The insurer noticed higher than anticipated traffic on its quote generation application and was concerned that the unexpected volume was caused by a surge of automated traffic creating fake insurance quotes.
Besides slowing down the insurer’s website, fake quotes created a financial burden. Insurance agents follow up with a lead once a quote is generated using the application. When quotes were created via automated requests, the agents would attempt to follow up with these “ghost leads” in vain. The insurer calculated that each bogus quote cost $300 per follow-up due to a loss of agent productivity.
The insurer believed there were two parties responsible for these ghost quotes.
Within the insurance industry, there are many tools available by insurance providers and third parties that allow prospective insurance purchasers to compare quotes across various providers from a single location. These aggregating tools rely on automation to visit each insurance company’s quote generation application and then send back the real-time quote provided. The insurer believed that the volume of automated traffic on its quote generation app was exceeding the expected thresholds and thus affecting the accuracy and quality of its data.
The insurer suspected that some quotes were coming from competitors looking to determine the company's actuarial formulas. With enough quotes generated, a competitor could, in theory, reverse-engineer the algorithm generating each resulting quote based on the variable inputs. This intellectual property theft would put the insurer at risk of losing its competitive advantage in the market as rivals would be able to easily underprice the insurer and steal away potential customers.
Beyond the dummy quotes, the insurer had concerns that they were a potential target for account takeover attacks on its banking login endpoint.
The insurer first attempted to identify and remedy the problem by relying on existing cloud-based web application firewall services.

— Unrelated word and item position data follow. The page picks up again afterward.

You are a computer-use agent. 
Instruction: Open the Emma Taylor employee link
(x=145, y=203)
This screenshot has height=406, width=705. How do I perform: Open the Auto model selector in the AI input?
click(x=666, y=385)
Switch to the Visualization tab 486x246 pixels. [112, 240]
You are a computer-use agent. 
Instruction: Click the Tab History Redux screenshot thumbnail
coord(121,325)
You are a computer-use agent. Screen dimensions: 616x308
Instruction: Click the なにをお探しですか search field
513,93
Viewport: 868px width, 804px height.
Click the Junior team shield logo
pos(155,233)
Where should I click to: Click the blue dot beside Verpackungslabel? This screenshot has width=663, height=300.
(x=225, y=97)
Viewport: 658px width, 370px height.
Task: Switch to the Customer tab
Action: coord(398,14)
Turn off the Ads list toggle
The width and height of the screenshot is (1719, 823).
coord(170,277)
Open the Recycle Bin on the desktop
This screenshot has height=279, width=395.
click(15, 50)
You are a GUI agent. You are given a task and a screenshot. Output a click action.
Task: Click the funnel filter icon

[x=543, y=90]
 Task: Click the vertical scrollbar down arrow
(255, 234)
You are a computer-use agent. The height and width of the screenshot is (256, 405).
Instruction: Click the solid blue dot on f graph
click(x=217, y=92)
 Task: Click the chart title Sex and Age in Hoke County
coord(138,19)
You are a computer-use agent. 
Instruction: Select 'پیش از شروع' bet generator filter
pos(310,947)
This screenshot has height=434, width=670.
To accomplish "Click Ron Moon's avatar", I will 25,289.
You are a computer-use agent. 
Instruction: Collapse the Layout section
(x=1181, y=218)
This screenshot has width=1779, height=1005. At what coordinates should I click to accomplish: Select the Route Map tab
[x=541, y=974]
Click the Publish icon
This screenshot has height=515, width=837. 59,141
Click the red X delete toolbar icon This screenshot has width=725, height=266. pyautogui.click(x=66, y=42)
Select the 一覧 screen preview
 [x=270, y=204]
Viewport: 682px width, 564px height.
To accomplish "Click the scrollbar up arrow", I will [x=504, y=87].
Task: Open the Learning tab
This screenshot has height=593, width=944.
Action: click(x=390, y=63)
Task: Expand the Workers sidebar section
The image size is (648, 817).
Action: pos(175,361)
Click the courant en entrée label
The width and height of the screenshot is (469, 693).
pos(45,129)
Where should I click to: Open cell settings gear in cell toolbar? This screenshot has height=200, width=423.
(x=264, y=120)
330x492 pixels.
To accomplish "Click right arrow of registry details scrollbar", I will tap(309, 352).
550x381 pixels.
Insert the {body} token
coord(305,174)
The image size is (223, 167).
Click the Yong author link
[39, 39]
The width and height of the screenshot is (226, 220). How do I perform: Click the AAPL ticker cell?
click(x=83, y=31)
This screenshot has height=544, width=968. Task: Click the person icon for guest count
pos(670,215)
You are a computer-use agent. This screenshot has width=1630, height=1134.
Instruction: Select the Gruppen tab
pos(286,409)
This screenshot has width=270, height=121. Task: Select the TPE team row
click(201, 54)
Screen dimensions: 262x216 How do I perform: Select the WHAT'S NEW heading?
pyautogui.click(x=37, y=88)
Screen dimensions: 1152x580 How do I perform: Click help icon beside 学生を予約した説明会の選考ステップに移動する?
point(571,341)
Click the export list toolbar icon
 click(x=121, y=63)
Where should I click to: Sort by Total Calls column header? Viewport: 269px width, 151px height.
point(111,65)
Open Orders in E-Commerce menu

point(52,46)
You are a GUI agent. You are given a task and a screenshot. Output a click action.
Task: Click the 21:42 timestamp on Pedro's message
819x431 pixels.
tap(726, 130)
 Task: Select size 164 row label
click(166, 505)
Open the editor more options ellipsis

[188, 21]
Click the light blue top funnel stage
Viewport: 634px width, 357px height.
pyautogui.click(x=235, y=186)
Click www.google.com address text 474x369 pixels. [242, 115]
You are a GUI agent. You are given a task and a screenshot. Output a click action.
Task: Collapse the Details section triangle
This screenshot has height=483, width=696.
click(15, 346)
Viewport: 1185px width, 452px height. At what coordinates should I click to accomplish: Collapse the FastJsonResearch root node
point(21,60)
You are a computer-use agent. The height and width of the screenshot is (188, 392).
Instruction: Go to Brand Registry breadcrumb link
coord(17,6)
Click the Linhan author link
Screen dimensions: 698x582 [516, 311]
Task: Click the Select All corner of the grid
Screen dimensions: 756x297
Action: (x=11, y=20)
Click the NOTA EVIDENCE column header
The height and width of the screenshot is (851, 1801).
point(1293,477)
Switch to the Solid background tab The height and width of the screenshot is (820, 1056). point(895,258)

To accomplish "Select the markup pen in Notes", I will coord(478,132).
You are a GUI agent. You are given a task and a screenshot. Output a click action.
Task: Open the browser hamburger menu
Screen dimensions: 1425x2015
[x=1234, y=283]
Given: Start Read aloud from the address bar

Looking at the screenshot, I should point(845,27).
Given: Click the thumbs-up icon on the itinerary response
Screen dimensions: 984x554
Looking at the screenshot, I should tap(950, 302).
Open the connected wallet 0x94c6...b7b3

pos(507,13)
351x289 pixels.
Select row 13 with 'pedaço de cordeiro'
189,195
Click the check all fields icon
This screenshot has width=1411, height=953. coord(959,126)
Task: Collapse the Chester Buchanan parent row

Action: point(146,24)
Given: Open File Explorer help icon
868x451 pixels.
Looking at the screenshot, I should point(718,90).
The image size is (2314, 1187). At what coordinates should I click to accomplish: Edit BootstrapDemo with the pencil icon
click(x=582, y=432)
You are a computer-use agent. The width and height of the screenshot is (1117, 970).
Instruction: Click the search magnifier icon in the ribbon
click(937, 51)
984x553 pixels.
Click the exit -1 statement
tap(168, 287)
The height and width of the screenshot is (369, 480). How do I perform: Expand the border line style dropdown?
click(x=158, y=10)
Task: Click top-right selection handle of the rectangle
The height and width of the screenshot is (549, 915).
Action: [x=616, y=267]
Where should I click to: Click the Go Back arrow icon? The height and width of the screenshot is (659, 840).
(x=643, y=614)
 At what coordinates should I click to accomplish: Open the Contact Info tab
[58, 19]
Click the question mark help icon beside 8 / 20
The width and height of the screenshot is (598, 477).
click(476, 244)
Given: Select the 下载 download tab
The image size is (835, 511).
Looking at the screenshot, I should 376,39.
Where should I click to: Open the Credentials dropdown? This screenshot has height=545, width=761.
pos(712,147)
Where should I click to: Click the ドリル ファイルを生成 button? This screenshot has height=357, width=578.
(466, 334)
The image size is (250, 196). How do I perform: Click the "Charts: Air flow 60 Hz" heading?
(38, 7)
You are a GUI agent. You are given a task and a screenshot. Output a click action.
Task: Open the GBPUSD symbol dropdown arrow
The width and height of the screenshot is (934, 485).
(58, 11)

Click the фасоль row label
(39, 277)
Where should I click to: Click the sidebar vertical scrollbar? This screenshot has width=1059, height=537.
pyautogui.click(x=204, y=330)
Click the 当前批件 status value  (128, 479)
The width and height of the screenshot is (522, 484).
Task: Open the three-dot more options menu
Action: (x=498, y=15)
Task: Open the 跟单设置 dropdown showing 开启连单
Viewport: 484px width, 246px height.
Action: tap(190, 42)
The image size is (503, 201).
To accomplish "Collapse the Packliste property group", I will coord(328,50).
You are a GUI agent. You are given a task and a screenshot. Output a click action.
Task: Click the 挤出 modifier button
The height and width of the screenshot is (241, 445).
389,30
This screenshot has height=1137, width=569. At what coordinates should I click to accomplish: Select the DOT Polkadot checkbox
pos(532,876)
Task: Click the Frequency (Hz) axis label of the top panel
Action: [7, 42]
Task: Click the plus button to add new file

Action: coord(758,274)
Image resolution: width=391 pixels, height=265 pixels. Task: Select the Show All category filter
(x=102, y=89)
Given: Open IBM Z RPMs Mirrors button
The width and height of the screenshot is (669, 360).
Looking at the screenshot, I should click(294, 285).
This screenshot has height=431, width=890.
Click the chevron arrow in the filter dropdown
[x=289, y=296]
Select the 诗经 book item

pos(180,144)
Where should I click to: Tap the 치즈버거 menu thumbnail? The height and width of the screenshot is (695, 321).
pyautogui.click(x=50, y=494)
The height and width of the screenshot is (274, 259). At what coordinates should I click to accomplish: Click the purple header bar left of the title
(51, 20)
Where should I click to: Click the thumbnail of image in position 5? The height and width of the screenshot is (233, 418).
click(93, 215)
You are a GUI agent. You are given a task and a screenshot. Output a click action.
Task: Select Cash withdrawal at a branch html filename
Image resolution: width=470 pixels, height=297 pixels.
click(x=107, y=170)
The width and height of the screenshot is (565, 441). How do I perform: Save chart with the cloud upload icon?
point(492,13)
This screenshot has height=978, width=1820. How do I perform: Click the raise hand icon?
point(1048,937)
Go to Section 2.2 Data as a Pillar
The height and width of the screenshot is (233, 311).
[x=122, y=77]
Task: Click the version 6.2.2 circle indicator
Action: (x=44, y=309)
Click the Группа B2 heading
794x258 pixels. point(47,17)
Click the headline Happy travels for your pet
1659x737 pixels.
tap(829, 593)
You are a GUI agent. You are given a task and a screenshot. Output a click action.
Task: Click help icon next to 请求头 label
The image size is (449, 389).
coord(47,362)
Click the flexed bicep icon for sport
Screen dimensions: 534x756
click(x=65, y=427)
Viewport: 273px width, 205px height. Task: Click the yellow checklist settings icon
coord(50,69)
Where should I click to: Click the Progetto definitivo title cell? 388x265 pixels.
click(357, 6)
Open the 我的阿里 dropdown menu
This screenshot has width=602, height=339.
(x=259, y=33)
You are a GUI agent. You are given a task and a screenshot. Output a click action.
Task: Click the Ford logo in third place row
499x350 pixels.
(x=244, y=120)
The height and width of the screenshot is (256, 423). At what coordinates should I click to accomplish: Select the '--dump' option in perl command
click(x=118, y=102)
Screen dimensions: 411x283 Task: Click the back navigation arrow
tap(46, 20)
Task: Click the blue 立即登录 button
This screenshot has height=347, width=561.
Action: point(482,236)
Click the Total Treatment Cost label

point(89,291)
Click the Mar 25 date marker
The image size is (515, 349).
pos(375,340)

When these tools failed to stop the attack, the insurer decided to evaluate F5 Distributed Cloud Bot Defense to see if it could expose and stop the attacks against the quote generation tool.
Within the first 24 hours of deployment, Distributed Cloud Bot Defense observed that nearly half (48%) of all requests made to the quote generation application were automated. Detailed analysis showed the presence of three possible malicious automation campaigns. The service's intelligence report also showed trends within the campaigns including workflows within the sitemap.
The insurer, quickly able to see the level of detail and insight provided for the quote generation application, decided to move forward with also protecting their banking login endpoint by placing it behind the F5 service.
After collecting two weeks of data in observation mode, the Distributed Cloud Bot Defense intelligence report identified:
The snapshot details a single scraper’s activity on the quote generator endpoint spanning the two-week period. Over 65K automated requests from 188 IP addresses were made in this campaign ranging across the application’s site map. The insurer, now able to flag and block these requests, was able to ensure agents would no longer waste efforts following up with quotes generated by automation. The insurer was able to prevent spending over $1 million in dummy quote follow-up by identifying that these 4,000 completed quote requests were generated by an automated tool.
The login endpoint was also continuously examined over the two-week period by several aggregators. These campaigns totaled a probe of over 10,000 unique accounts with login success ranging from 85-®98%. Upon discovery of the nearly 26,000 requests made by aggregators, the insurer security team was surprised, stating, “Wait, we don’t allow aggregators, do we?” With F5 solution inline, the insurer could now see and understand the full extent of the problem it faced.
Impressed by the level of granularity Distributed Cloud Bot Defense was able to deliver on the automated attacks, the insurer was confident the F5 service would not negatively impact legitimate users. Therefore, the insurer was comfortable moving into mitigation mode on its quote generation application and banking login form. With Distributed Cloud Bot Defense, the insurer was able to protect its intellectual property, reduce costs incurred from bogus leads, and remove unwanted aggregators from interacting with its applications.
F5's campaign analysis and sophisticated technology pleased the insurer so greatly that the company has expanded the scope of the initial deployment of the product from two applications to multiple properties across the its online presence. The results were so compelling, in fact, that the insurer encouraged F5 to meet with peer insurance companies in hopes of eliminating automation threats from the industry as a whole.